Andrews, and six other men from his division, sat at a table outside the cafe opposite the Gare de l’Est. He leaned back in his chair with a cup of coffee lifted, looking across it at the stone houses with many balconies. Steam, scented of milk and coffee, rose from the cup as he sipped from it. His ears were full of a rumble of traffic and a clacking of heels as people walked briskly by along the damp pavements. For a while he did not hear what the men he was sitting with were saying. They talked and laughed, but he looked beyond their khaki uniforms and their boat-shaped caps unconsciously. He was taken up with the smell of the coffee and of the mist. A little rusty sunshine shone on the table of the cafe and on the thin varnish of wet mud that covered the asphalt pavement. Looking down the Avenue, away from the station, the houses, dark grey tending to greenish in the shadow and to violet in the sun, faded into a soft haze of distance. Dull gilt lettering glittered along black balconies. In the foreground were men and women walking briskly, their cheeks whipped a little into color by the rawness of the morning. The sky was a faintly roseate grey.

Walters was speaking:

“The first thing I want to see is the Eiffel Tower.”

“Why d’you want to see that?” said the small sergeant with a black mustache and rings round his eyes like a monkey.

“Why, man, don’t you know that everything begins from the Eiffel Tower? If it weren’t for the Eiffel Tower, there wouldn’t be any sky-scrapers….”

“How about the Flatiron Building and Brooklyn Bridge? They were built before the Eiffel Tower, weren’t they?” interrupted the man from New York.

“The Eiffel Tower’s the first piece of complete girder construction in the whole world,” reiterated Walters dogmatically.

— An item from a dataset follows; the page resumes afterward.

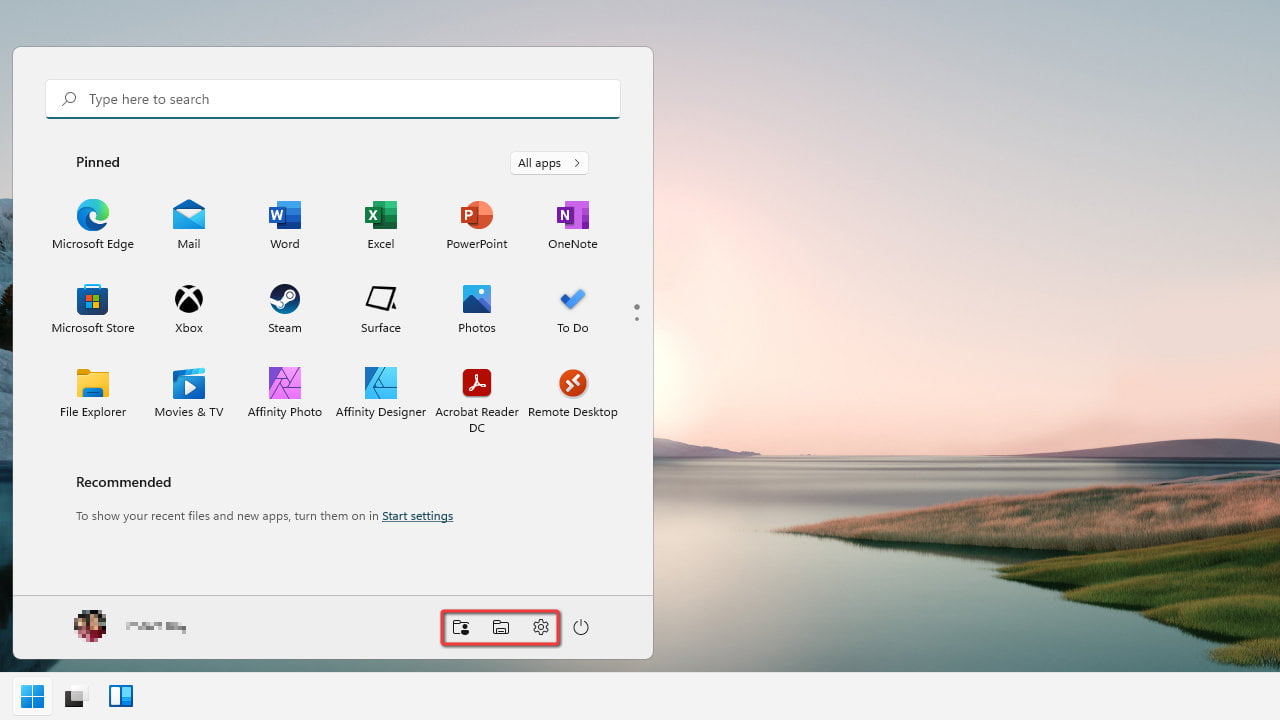This screenshot has width=1280, height=720.
Task: Open Settings from the bottom shortcut bar
Action: coord(540,627)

“First thing I’m going to do’s go to the Folies Berd-jairs; me for the w.w.‘s.”

“Better lay off the wild women, Bill,” said Walters.

“I ain’t goin’ to look at a woman,” said the sergeant with the black mustache. “I guess I seen enough women in my time, anyway…. The war’s over, anyway.”

“You just wait, kid, till you fasten your lamps on a real Parizianne,” said a burly, unshaven man with a corporal’s stripes on his arm, roaring with laughter.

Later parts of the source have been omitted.